Ballon d’oxygène pour Ronaldo à Quito
Ce n’est pas l’avis du footballeur de légende brésilien, Pelé. «La seule chose que je ne comprends pas, dit-il, c'est pourquoi la décision [de la Fifa] n'a pas été prise bien avant». Il estime, pour sa part, que jouer en altitude porte préjudice aux joueurs originaires des plaines, rappelant que lors des éliminatoires du Mondial 2006, Ronaldo avait dû s'oxygéner à la mi-temps d'un match contre l'Equateur, à Quito. Pour le sélectionneur du Paraguay, l'Argentin Gerardo Martino, l’interdiction des matches en haute altitude est aussi «une bonne nouvelle». Il suggère au passage que les pays concernés ferait mieux «d'améliorer leurs équipes plutôt que d'user de l'avantage de jouer en altitude».
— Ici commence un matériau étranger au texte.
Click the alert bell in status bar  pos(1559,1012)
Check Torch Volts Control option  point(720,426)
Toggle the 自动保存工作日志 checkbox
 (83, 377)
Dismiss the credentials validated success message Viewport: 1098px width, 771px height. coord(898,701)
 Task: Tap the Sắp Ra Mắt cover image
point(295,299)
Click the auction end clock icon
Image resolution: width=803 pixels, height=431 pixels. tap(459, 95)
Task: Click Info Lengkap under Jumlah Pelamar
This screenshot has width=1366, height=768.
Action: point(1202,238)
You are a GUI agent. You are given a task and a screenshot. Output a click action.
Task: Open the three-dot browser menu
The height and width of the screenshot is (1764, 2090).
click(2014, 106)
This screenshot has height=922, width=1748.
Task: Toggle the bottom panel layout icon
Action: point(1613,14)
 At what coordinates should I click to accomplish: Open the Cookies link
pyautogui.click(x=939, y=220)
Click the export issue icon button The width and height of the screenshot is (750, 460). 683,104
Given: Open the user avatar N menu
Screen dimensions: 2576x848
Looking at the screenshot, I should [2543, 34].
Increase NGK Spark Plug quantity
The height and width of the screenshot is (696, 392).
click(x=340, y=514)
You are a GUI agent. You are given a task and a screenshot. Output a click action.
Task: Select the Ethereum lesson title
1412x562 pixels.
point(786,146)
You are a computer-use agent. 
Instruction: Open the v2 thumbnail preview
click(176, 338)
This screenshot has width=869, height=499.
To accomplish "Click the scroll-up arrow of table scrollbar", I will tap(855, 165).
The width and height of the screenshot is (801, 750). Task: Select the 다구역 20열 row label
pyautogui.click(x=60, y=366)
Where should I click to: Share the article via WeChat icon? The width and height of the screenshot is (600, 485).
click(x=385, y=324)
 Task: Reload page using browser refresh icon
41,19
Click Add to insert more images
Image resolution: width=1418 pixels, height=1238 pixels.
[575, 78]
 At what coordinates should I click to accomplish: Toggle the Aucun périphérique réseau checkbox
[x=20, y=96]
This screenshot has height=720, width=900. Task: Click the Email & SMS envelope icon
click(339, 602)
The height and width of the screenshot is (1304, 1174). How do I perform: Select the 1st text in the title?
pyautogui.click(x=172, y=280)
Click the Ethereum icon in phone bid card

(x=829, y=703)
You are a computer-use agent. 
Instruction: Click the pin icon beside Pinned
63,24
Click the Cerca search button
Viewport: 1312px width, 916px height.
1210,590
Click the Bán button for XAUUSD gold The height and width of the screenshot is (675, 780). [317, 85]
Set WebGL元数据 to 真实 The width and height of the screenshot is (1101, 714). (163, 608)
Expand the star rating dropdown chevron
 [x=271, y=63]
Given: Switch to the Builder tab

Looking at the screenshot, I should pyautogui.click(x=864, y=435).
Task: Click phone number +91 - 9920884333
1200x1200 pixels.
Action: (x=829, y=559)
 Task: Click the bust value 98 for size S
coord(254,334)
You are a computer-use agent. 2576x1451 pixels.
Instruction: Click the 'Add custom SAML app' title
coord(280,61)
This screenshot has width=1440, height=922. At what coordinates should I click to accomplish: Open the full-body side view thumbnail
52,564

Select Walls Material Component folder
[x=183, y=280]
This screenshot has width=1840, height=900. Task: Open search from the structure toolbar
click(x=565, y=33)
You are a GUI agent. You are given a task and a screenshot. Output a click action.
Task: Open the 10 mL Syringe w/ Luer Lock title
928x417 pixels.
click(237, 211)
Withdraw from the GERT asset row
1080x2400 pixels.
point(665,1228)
Il est vrai que selon les données du Cismef (le catalogue des sites médicaux francophones), au-delà de 2 500 mètres, la diminution de l’oxygène en altitude peut entraîner «une réduction de la performance physique, une ventilation accrue et des symptômes comme les vertiges, la fatigue, des troubles de la perception ainsi que des troubles du sommeil» et même le «mal aigu des montagnes (MAM), l’œdème pulmonaire de haute altitude (OPHA), l’œdème cérébral de haute altitude (OCHA) ainsi que diverses autres affections».
«Le risque de souffrir d'une maladie liée à l'altitude augmente en fonction directe de la vitesse d'ascension et de l'altitude atteinte», indique ce site professionnel qui souligne l’amélioration des performances en cas d’acclimatation et les risques parfois mortels dans le cas contraire.